Collecting, selling, and using US citizen data has been a significant debate topic for many years, and this letter demonstrates how several key policymakers are renewing their interest in protecting privacy. While no comprehensive privacy legislation has been passed at a federal level at this time, these efforts are contributing to the calls for the administration and Congress to pass a more modern and comprehensive data protection and privacy act that clearly outlines what data can be collected, sold, and used within the US.
For US citizens, people should understand what data is currently being collected about them, who it is being sold to, and how it is being used. Additionally, those who sell or buy citizen data should expect increased governmental oversight and regulations as calls for more comprehensive data security continue to grow.
Other Noteworthy Stories.
What: The US Treasury Department has sanctioned two Egyptian nationals for their alleged work in training ISIS members on cybersecurity as well as overseeing the terrorist group's funding efforts. The department sanctioned both Mu’min Al-Mawji Mahmud Salim and Sarah Jamal Muhammad Al-Sayyid for their involvement with the Electronic Horizons Foundation (EHF) platform, which is believed to be connected with the terrorist group. The FBI has also offered a reward of $20,000 for information on the two's whereabouts.
Why: With the Treasury Department’s sanctioning of these two Egyptian nationals, the Department accused the two of helping ISIS establish a violent anti-West propaganda outlet as well as providing support and guidance when using cryptocurrencies. This sanctioning marks a notable case of US agencies targeting terrorist affiliates for assisting in cyberwarfare efforts as well as beginning to monitor international cryptocurrency exchanges.
What: Germany has announced that it will approve the EU’s new AI act after a compromise was reached between the EU and Germany’s digital issues minister. This new act aims to establish a regulatory framework for the development of AI.
Why: With this compromise, the German minister aimed to implement more innovation-friendly rules and implemented greater improvements for small to medium-sized businesses to avoid disproportionate requirements. While the minister did outline these details, he did mention that the compromise “lays the foundations for the development of trustworthy AI.” As AI continues to become more popular across various industries, governmental authorities worldwide will continue to increase their oversight to ensure the product is safely developed and used.
What: Yesterday, the CEOs of the major social media platforms testified before the Senate to discuss their alleged failures to remove child abuse materials on their platform.
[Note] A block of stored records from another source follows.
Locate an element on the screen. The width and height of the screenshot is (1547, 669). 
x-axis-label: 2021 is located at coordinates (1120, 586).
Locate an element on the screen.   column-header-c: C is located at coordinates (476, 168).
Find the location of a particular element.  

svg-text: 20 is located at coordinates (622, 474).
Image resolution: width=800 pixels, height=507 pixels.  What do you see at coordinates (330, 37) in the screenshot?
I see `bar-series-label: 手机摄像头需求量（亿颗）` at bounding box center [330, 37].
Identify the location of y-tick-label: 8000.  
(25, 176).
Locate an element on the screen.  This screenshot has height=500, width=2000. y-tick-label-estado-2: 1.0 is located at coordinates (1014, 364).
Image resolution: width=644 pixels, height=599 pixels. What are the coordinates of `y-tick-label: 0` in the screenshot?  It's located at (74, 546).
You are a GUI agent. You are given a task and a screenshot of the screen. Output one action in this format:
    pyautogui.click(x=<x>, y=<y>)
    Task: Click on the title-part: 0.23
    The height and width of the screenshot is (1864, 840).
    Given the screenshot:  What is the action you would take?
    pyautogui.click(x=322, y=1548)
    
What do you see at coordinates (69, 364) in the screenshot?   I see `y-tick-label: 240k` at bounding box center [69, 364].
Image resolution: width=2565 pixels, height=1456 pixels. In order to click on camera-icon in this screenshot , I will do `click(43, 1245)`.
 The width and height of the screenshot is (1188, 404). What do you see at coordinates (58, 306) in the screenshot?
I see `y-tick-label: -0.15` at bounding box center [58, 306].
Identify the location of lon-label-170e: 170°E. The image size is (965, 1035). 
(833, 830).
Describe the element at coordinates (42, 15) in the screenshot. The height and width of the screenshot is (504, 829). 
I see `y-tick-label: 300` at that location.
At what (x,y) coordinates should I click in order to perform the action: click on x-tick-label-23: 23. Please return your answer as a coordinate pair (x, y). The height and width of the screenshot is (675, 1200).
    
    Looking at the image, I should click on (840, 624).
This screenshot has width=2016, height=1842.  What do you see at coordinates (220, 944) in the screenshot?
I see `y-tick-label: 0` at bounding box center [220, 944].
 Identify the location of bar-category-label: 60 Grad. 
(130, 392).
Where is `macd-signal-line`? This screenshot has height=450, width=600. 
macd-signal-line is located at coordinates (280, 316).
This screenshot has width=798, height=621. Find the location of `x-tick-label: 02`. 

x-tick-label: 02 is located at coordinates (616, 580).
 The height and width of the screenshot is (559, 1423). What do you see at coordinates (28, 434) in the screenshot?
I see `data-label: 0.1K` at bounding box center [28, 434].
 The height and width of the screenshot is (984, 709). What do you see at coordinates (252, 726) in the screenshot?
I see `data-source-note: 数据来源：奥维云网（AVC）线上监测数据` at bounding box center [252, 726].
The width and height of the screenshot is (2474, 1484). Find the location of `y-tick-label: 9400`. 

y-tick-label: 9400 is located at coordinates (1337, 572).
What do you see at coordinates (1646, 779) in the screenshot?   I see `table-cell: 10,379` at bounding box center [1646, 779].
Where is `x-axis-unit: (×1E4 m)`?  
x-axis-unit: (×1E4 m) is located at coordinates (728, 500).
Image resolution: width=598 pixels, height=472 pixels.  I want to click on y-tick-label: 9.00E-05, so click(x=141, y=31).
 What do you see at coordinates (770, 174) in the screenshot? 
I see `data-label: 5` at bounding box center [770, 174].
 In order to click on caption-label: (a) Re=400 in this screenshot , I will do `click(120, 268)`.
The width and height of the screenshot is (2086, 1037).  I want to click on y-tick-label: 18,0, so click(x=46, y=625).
The session featured CEO testimonies from Meta, TikTok, Snap, Discord, and X.
Why: On Wednesday, the US Senate met with the CEOs of several major social media platforms with the hopes of creating momentum to pass new federal safeguards that would address the rise of child sexual abuse material (CSAM) online. During the hearing, senators heavily criticized the CEOs blaming their platforms as key contributors to the problem. From this hearing, it also became clear that while each of these platforms has existing solutions in place to address this CSAM, each platform uses a different solution to varying degrees of success.
Additionally, the hearing resulted in strong bi-partisan support to take broad action in securing these social media platforms. While no legislation has been put forward at this time, US citizens should expect renewed efforts by both Congress and the administration to pass new legislation that will aim to directly deal with the rise of CSAM online.